Regarding what Johnson says he found on Myszkewicz’s computer on the night of the shooting, the response again says the court properly used its discretion. The legally relevant point was Johnson’s belief of what was on the computer when he killed Myszkewicz, not what was actually on there, according to the response.

Johnson has said he found more than 5,500 pictures of school-age kids going past the Myszkewicz home labeled in categories such as “Blondes.”

Including such information, the response argues, would mislead the jury and unnecessarily paint Myszkewicz negatively.

“Few crimes are more stigmatized than possession of child pornography, and discussing it would have unfairly steered the jury towards nullification,” the response states.

Additionally, Johnson could not make an argument for perfect self-defense because he was in Myszkewicz’s home with a loaded gun in the middle of the night, according to the response.
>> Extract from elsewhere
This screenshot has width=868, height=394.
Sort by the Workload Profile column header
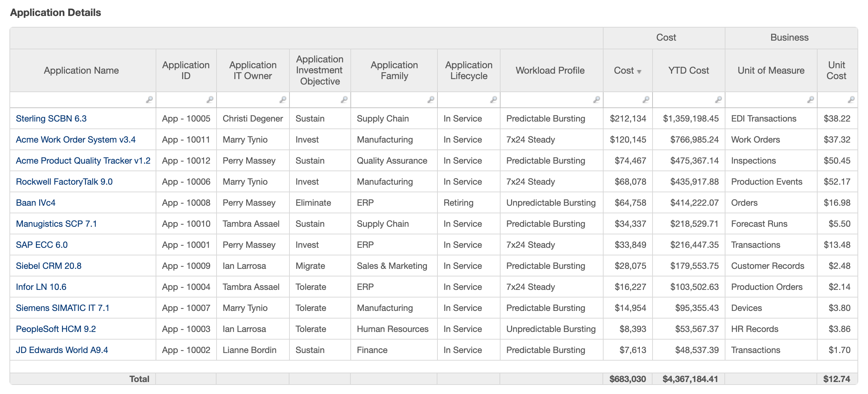[x=550, y=70]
Johnson also was limited in what he could say because he said he can’t remember shooting Myszkewicz.

The most recent court filing supports Drettwan’s decisions. But even if it conceded the decisions were wrong, it argues the results were “harmless,” considering what evidence eventually came through Johnson’s testimony. The jury acquitted Johnson of first- and second-degree intentional homicide.

A reply is scheduled to be due by Wednesday, Sept. 18, but extensions to the deadlines have been common in the case so far.